(EXERCISE BRIEF):
Would you repeat every line of the data exactly?

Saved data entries
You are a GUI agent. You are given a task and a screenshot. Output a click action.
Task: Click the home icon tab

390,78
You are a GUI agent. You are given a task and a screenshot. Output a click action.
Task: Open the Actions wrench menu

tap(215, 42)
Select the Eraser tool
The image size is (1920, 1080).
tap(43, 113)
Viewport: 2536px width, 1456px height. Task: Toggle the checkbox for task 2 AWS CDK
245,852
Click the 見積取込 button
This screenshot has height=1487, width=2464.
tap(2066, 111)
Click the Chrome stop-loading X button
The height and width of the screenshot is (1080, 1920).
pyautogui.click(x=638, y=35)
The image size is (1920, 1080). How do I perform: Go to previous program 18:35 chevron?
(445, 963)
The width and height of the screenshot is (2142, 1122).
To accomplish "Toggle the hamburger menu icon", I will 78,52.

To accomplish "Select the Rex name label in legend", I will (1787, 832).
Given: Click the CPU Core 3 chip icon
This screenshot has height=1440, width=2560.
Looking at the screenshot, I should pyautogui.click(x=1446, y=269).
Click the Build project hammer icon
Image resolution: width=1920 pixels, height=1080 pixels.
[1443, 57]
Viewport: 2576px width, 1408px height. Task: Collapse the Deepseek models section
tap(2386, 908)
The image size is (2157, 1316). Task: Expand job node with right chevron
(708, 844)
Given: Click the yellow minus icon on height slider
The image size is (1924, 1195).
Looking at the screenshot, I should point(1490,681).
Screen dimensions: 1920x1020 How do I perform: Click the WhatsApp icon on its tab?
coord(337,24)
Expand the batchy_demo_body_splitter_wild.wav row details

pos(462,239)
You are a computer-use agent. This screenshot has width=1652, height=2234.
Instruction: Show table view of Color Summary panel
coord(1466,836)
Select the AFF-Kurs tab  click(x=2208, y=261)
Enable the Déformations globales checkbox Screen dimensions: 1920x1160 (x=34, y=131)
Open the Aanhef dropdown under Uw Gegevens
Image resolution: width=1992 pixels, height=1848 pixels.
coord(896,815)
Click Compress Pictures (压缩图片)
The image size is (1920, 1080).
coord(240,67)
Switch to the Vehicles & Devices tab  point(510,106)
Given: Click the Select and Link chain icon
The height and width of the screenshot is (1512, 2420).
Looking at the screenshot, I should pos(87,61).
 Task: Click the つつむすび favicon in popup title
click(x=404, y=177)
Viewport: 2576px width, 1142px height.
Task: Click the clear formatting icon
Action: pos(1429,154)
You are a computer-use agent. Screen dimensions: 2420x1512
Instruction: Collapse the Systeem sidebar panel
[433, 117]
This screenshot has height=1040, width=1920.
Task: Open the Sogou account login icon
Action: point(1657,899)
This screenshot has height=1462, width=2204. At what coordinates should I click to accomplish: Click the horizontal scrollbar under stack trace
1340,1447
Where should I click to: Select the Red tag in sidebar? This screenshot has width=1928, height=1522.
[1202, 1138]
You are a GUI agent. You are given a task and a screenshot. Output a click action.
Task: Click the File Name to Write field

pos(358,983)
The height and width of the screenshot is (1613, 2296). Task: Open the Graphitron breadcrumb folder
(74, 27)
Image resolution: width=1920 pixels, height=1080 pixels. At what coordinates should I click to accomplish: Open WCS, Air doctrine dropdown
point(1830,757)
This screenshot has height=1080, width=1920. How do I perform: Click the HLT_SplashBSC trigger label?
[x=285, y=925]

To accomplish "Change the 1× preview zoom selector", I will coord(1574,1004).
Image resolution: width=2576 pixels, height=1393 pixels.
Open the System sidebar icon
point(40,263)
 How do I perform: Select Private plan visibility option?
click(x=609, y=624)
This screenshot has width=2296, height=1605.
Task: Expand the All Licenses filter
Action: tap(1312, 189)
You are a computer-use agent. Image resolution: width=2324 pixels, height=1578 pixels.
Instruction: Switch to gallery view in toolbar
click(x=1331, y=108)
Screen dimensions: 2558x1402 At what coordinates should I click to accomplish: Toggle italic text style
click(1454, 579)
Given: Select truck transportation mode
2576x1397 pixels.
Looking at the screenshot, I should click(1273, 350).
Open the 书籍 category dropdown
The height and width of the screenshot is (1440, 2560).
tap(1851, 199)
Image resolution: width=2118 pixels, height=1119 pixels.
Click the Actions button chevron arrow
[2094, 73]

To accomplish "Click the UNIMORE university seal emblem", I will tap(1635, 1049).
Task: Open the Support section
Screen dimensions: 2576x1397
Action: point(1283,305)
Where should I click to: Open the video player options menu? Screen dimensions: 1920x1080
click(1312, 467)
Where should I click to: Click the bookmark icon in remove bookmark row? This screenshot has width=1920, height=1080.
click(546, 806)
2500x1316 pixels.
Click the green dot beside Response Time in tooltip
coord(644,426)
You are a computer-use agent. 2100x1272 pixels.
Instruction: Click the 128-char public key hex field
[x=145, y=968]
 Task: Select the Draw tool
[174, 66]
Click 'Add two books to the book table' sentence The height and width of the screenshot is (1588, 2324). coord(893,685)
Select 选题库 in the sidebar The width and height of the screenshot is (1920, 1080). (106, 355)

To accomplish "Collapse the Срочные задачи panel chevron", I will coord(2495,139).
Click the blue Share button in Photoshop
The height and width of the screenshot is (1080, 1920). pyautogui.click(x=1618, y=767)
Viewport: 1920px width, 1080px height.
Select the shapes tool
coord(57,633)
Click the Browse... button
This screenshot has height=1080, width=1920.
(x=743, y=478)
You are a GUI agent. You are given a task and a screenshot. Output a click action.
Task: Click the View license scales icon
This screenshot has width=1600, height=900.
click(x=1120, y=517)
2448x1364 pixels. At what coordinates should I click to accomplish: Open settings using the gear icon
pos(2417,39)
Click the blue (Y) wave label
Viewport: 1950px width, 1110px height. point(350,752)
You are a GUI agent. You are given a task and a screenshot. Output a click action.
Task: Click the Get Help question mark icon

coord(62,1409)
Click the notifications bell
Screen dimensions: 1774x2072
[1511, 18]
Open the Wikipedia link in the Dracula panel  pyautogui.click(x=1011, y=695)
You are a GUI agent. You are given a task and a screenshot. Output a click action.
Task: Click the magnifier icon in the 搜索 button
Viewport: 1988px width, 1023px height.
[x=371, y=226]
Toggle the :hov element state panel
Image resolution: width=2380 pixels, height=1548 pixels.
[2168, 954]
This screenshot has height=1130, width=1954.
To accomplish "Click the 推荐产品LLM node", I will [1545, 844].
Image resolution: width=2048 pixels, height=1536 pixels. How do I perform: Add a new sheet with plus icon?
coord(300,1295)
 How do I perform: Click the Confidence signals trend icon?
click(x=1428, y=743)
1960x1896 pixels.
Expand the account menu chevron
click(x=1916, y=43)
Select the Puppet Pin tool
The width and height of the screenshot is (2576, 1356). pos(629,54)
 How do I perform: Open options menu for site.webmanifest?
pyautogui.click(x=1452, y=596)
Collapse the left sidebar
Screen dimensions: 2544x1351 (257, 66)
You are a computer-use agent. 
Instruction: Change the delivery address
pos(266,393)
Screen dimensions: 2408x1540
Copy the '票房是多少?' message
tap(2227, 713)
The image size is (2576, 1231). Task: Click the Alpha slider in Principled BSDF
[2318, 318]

(EXERCISE RESULT):
You are a GUI agent. You are given a task and a screenshot. Output a click action.
Task: Click the home icon tab

390,78
You are a GUI agent. You are given a task and a screenshot. Output a click action.
Task: Open the Actions wrench menu

tap(215, 42)
Select the Eraser tool
The image size is (1920, 1080).
tap(43, 113)
Viewport: 2536px width, 1456px height. Task: Toggle the checkbox for task 2 AWS CDK
245,852
Click the 見積取込 button
This screenshot has height=1487, width=2464.
tap(2066, 111)
Click the Chrome stop-loading X button
The height and width of the screenshot is (1080, 1920).
pyautogui.click(x=638, y=35)
The image size is (1920, 1080). How do I perform: Go to previous program 18:35 chevron?
(445, 963)
The width and height of the screenshot is (2142, 1122).
To accomplish "Toggle the hamburger menu icon", I will 78,52.

To accomplish "Select the Rex name label in legend", I will (1787, 832).
Given: Click the CPU Core 3 chip icon
This screenshot has height=1440, width=2560.
Looking at the screenshot, I should pyautogui.click(x=1446, y=269).
Click the Build project hammer icon
Image resolution: width=1920 pixels, height=1080 pixels.
[1443, 57]
Viewport: 2576px width, 1408px height. Task: Collapse the Deepseek models section
tap(2386, 908)
The image size is (2157, 1316). Task: Expand job node with right chevron
(708, 844)
Given: Click the yellow minus icon on height slider
The image size is (1924, 1195).
Looking at the screenshot, I should point(1490,681).
Screen dimensions: 1920x1020 How do I perform: Click the WhatsApp icon on its tab?
coord(337,24)
Expand the batchy_demo_body_splitter_wild.wav row details

pos(462,239)
You are a computer-use agent. This screenshot has width=1652, height=2234.
Instruction: Show table view of Color Summary panel
coord(1466,836)
Select the AFF-Kurs tab  click(x=2208, y=261)
Enable the Déformations globales checkbox Screen dimensions: 1920x1160 (x=34, y=131)
Open the Aanhef dropdown under Uw Gegevens
Image resolution: width=1992 pixels, height=1848 pixels.
coord(896,815)
Click Compress Pictures (压缩图片)
The image size is (1920, 1080).
coord(240,67)
Switch to the Vehicles & Devices tab  point(510,106)
Given: Click the Select and Link chain icon
The height and width of the screenshot is (1512, 2420).
Looking at the screenshot, I should pos(87,61).
 Task: Click the つつむすび favicon in popup title
click(x=404, y=177)
Viewport: 2576px width, 1142px height.
Task: Click the clear formatting icon
Action: pos(1429,154)
You are a computer-use agent. Screen dimensions: 2420x1512
Instruction: Collapse the Systeem sidebar panel
[433, 117]
This screenshot has height=1040, width=1920.
Task: Open the Sogou account login icon
Action: point(1657,899)
This screenshot has height=1462, width=2204. At what coordinates should I click to accomplish: Click the horizontal scrollbar under stack trace
1340,1447
Where should I click to: Select the Red tag in sidebar? This screenshot has width=1928, height=1522.
[1202, 1138]
You are a GUI agent. You are given a task and a screenshot. Output a click action.
Task: Click the File Name to Write field

pos(358,983)
The height and width of the screenshot is (1613, 2296). Task: Open the Graphitron breadcrumb folder
(74, 27)
Image resolution: width=1920 pixels, height=1080 pixels. At what coordinates should I click to accomplish: Open WCS, Air doctrine dropdown
point(1830,757)
This screenshot has height=1080, width=1920. How do I perform: Click the HLT_SplashBSC trigger label?
[x=285, y=925]

To accomplish "Change the 1× preview zoom selector", I will coord(1574,1004).
Image resolution: width=2576 pixels, height=1393 pixels.
Open the System sidebar icon
point(40,263)
 How do I perform: Select Private plan visibility option?
click(x=609, y=624)
This screenshot has width=2296, height=1605.
Task: Expand the All Licenses filter
Action: tap(1312, 189)
You are a computer-use agent. Image resolution: width=2324 pixels, height=1578 pixels.
Instruction: Switch to gallery view in toolbar
click(x=1331, y=108)
Screen dimensions: 2558x1402 At what coordinates should I click to accomplish: Toggle italic text style
click(1454, 579)
Given: Select truck transportation mode
2576x1397 pixels.
Looking at the screenshot, I should click(1273, 350).
Open the 书籍 category dropdown
The height and width of the screenshot is (1440, 2560).
tap(1851, 199)
Image resolution: width=2118 pixels, height=1119 pixels.
Click the Actions button chevron arrow
[2094, 73]

To accomplish "Click the UNIMORE university seal emblem", I will tap(1635, 1049).
Task: Open the Support section
Screen dimensions: 2576x1397
Action: point(1283,305)
Where should I click to: Open the video player options menu? Screen dimensions: 1920x1080
click(1312, 467)
Where should I click to: Click the bookmark icon in remove bookmark row? This screenshot has width=1920, height=1080.
click(546, 806)
2500x1316 pixels.
Click the green dot beside Response Time in tooltip
coord(644,426)
You are a computer-use agent. 2100x1272 pixels.
Instruction: Click the 128-char public key hex field
[x=145, y=968]
 Task: Select the Draw tool
[174, 66]
Click 'Add two books to the book table' sentence The height and width of the screenshot is (1588, 2324). coord(893,685)
Select 选题库 in the sidebar The width and height of the screenshot is (1920, 1080). (106, 355)

To accomplish "Collapse the Срочные задачи panel chevron", I will coord(2495,139).
Click the blue Share button in Photoshop
The height and width of the screenshot is (1080, 1920). pyautogui.click(x=1618, y=767)
Viewport: 1920px width, 1080px height.
Select the shapes tool
coord(57,633)
Click the Browse... button
This screenshot has height=1080, width=1920.
(x=743, y=478)
You are a GUI agent. You are given a task and a screenshot. Output a click action.
Task: Click the View license scales icon
This screenshot has width=1600, height=900.
click(x=1120, y=517)
2448x1364 pixels. At what coordinates should I click to accomplish: Open settings using the gear icon
pos(2417,39)
Click the blue (Y) wave label
Viewport: 1950px width, 1110px height. point(350,752)
You are a GUI agent. You are given a task and a screenshot. Output a click action.
Task: Click the Get Help question mark icon

coord(62,1409)
Click the notifications bell
Screen dimensions: 1774x2072
[1511, 18]
Open the Wikipedia link in the Dracula panel  pyautogui.click(x=1011, y=695)
You are a GUI agent. You are given a task and a screenshot. Output a click action.
Task: Click the magnifier icon in the 搜索 button
Viewport: 1988px width, 1023px height.
[x=371, y=226]
Toggle the :hov element state panel
Image resolution: width=2380 pixels, height=1548 pixels.
[2168, 954]
This screenshot has height=1130, width=1954.
To accomplish "Click the 推荐产品LLM node", I will [1545, 844].
Image resolution: width=2048 pixels, height=1536 pixels. How do I perform: Add a new sheet with plus icon?
coord(300,1295)
 How do I perform: Click the Confidence signals trend icon?
click(x=1428, y=743)
1960x1896 pixels.
Expand the account menu chevron
click(x=1916, y=43)
Select the Puppet Pin tool
The width and height of the screenshot is (2576, 1356). pos(629,54)
 How do I perform: Open options menu for site.webmanifest?
pyautogui.click(x=1452, y=596)
Collapse the left sidebar
Screen dimensions: 2544x1351 (257, 66)
You are a computer-use agent. 
Instruction: Change the delivery address
pos(266,393)
Screen dimensions: 2408x1540
Copy the '票房是多少?' message
tap(2227, 713)
The image size is (2576, 1231). Task: Click the Alpha slider in Principled BSDF
[2318, 318]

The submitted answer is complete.